PROBLEMS TO SOLVE
- 1) In the article on the Biden administration's religious persecution designations, rewrite the stretch from "(CNSNews.com) – The" through "Pakistan, Russia, Saudi Arabia, Tajikistan, and Turkmenistan.", putting "Tuesday" in place of "Wednesday".
- 2) Which countries does the article on the Biden administration's religious persecution designations say have been on the CPC list since 2004 or earlier?
- 3) Carry on the article on the Biden administration's religious persecution designations from its final sentence.

PASSAGE PROVIDED
· · · ·
Thursday, November 18, 2021

TEN YEARS OF MUSLIM PERSECUTION OF CHRISTIANS - SOMETHING TO THINK ABOUT AS BIDEN FLOODS AMERICA WITH MORE MUSLIMS

 

Russia In, Nigeria Out in Biden Administration’s First Religious Persecution Designations

By Patrick Goodenough | November 18, 2021 | 4:19am EST

 
 
Nigerian Christians hold a prayer rally in Abuja for peace in their country and to denounce the killing of Christians by Islamist insurgents and kidnappings for ransom. (Photo by Kola Sulaimon/AFP via Getty Images)
Nigerian Christians hold a prayer rally in Abuja for peace in their country and to denounce the killing of Christians by Islamist insurgents and kidnappings for ransom. (Photo by Kola Sulaimon/AFP via Getty Images)

(CNSNews.com) – The Biden State Department on Wednesday announced its first designations of religious freedom violators, adding Russia to the blacklist for the first time but – in a decision advocates found puzzling – delisting Nigeria.

Secretary of State Antony Blinken announced ten “countries of particular concern” (CPCs) – Burma, China, Eritrea, Iran, North Korea, Pakistan, Russia, Saudi Arabia, Tajikistan, and Turkmenistan.

The removal of Nigeria from the CPC list came on the eve of a visit by Blinken to Africa’s most populous nation.

Under the 1998 International Religious Freedom Act (IRFA), CPCs are defined as countries that have engaged in or tolerated “systematic, ongoing, and egregious violations of religious freedom.”

Most of the ten CPCs named by Blinken have been fixtures on the list for many years – Burma, China, and Iran since 1999, North Korea since 2001, and Saudi Arabia and Eritrea since 2004. Turkmenistan was added in 2014, Tajikistan in 2016, and Pakistan in 2018.

Nigeria was designated a CPC just a year ago, a development of note since it was the first secular democracy to be blacklisted since the IRFA established the process more than two decades ago. Every other CPC over the years has been an Islamic, communist, or military-ruled authoritarian state.

According to Open Doors, more Christians are killed for their faith in Nigeria than in any other country, mostly at the hands of Boko Haram and other Islamist groups.

On Open Doors 2021 watchlist of “countries where it is most dangerous to follow Jesus,” Nigeria is ranked ninth worst of 50 countries named.

Yet not only did Blinken remove Nigeria from the CPC list this year, he also left it off a second-tier “special watch list” – countries determined to be religious freedom violators but not meeting the statutory criteria for CPC designation.

“It’s unfathomable that Secretary Blinken removed Nigeria from being a CPC for its religious freedom violations, and excluded the country altogether from its lists,” said Nadine Maenza, chair of the U.S. Commission on International Religious Freedom (USCIRF).

“Conditions on the ground haven’t changed, so why has the designation?”

Maenza urged the State Department to reconsider the decision, “based on its own reporting.”

International Christian Concern (ICC) also called Nigeria’s omission troubling.

“The Nigerian government has done almost nothing to stop the violence against Nigerian Christians, leading to continued violent persecution,” said the group’s president, Jeff King.
· · · ·
DATASET EXTRACT
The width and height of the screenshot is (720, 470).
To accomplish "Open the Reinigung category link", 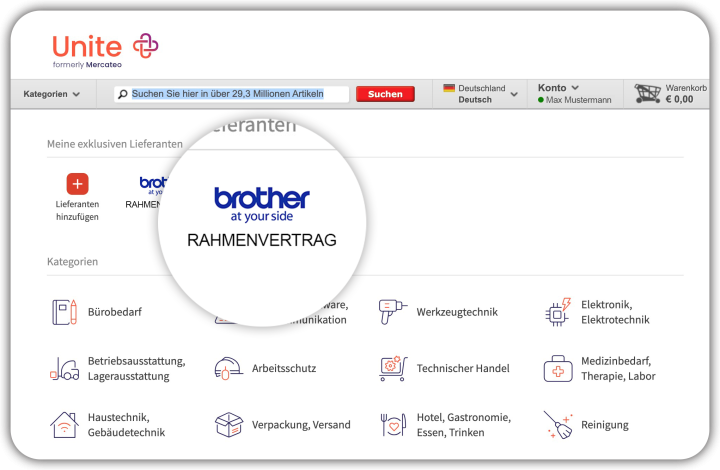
· · · ·
TASK ANSWERS
- 1)
(CNSNews.com) – The Biden State Department on Tuesday announced its first designations of religious freedom violators, adding Russia to the blacklist for the first time but – in a decision advocates found puzzling – delisting Nigeria.

Secretary of State Antony Blinken announced ten “countries of particular concern” (CPCs) – Burma, China, Eritrea, Iran, North Korea, Pakistan, Russia, Saudi Arabia, Tajikistan, and Turkmenistan.

- 2) Burma, China, Iran, North Korea, Saudi Arabia, Eritrea

- 3)
“In some instances, as with Kaduna’s Governor El-Rufai, the Nigerian government has even furthered the violence,” he said. “We will continue to raise the voices of the many victims of Nigeria with the U.S. government and will continue to serve Nigeria’s Christian community.”

Blinken’s announcement came a day after ICC published its annual “persecutor of the year awards,” with Nigeria named the worst persecuting country.

It noted that an estimated 50,000-70,000 Nigerian Christians have been killed since 2000.

According to the ICC, the Nigerian government has not only failed to adequately respond to violence against Christians, but in some cases itself perpetuates the persecution – including the governments of the 12 northern states where shari’a is enforced.

Over one weekend in September, Muslim militants killed 49 people in two Christian villages in the northern state of Kaduna, days after a violent mob in neighboring Kano state attacked and killed a Christian pastor, accusing him of involvement in a local Muslim’s conversion to Christianity.

‘Cults’

While the USCIRF was disappointed with some of Wednesday’s decisions, it applauded the addition of Russia for the first time.

“USCIRF has proposed this action since 2017,” said the commission’s vice-chair, Nury Turkel. “For years, USCIRF has raised the alarm regarding the Russian government’s purge of ‘non-traditional’ religions and religious freedom repression.”

Russian government repression has focused on groups it calls “cults” and “extremist organizations,” such as the Jehovah’s Witnesses which it outlawed in 2017, and the Church of Scientology, labeled “undesirable” last September.

The State Department’s most recent annual religious freedom report says Russian authorities in 2020 were reported to be continuing to “investigate, detain, imprison, torture, and and/or physically abuse persons or seize their property because of their religious faith, including members of groups the government classified as extremist and banned.”

The USCIRF, an independent statutory watchdog established by the IRFA, each year makes its own CPC and special watch list recommendation to the executive branch.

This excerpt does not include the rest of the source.